佐伯家の人々。前列左より弥生さんと長男の弘さん、ご主人の清明さん、巨星塔氏、カヲルさん。後列左より、嘉寿子さん、二三子さん、綾子さん、昭子さん。

東洋城が浅草仲見世で見つけた赤胴鈴之助の扮装をした巨星塔氏の初孫弘さん。

写真を東洋城に送ったら「赤胴君安着。あの写真、飯を食ふ時は食卓へ、机に居るときは机の上 どうもありがと 縫い物そのうち送る カヲルどの」と返事が来た。

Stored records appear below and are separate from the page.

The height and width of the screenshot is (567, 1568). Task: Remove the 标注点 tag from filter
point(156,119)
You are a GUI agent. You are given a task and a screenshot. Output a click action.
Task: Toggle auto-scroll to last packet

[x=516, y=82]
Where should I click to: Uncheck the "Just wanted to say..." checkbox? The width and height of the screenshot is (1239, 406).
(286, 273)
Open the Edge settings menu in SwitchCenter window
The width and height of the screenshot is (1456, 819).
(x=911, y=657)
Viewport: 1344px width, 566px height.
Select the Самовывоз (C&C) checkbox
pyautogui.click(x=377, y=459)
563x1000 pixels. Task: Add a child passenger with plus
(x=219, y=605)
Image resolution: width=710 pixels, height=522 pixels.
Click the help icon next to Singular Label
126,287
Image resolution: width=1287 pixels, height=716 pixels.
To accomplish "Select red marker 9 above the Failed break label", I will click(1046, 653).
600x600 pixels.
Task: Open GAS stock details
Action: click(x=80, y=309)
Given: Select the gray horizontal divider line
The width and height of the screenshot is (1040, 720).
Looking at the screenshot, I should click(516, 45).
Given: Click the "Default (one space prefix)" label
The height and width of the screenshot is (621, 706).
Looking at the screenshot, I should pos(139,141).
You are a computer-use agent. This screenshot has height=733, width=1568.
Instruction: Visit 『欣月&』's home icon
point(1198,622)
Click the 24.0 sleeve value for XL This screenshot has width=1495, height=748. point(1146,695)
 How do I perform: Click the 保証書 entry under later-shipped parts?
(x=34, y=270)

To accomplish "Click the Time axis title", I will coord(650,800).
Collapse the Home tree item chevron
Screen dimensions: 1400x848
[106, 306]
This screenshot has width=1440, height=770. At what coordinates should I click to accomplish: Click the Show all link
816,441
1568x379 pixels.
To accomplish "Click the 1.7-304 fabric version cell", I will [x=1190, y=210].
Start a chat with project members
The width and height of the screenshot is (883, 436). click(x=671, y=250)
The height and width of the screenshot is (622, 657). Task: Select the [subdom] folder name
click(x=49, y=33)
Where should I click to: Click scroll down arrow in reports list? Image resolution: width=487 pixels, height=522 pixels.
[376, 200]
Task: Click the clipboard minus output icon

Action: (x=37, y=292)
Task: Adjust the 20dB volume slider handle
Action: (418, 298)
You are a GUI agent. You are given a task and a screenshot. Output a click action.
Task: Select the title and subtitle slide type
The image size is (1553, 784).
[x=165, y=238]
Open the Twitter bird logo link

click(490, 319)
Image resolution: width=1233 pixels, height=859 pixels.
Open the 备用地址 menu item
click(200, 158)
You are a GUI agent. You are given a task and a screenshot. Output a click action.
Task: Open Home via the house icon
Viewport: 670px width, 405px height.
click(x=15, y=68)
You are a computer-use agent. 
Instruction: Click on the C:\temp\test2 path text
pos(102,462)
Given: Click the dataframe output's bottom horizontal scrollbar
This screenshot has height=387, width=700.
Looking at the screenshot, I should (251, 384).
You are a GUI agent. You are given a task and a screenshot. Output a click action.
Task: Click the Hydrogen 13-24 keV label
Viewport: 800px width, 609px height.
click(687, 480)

東洋城は巨星塔氏の初孫、弘さんを自分の孫のように愛した。

東洋城の鼻のサイン

「きみのかいた絵をおぢいちゃんがおくってくださった おもしろい じょうづにできたね ひろむくん」東洋城は消息の末尾に鼻を一筆で書いた。
東洋城は鼻の高い美男子であった。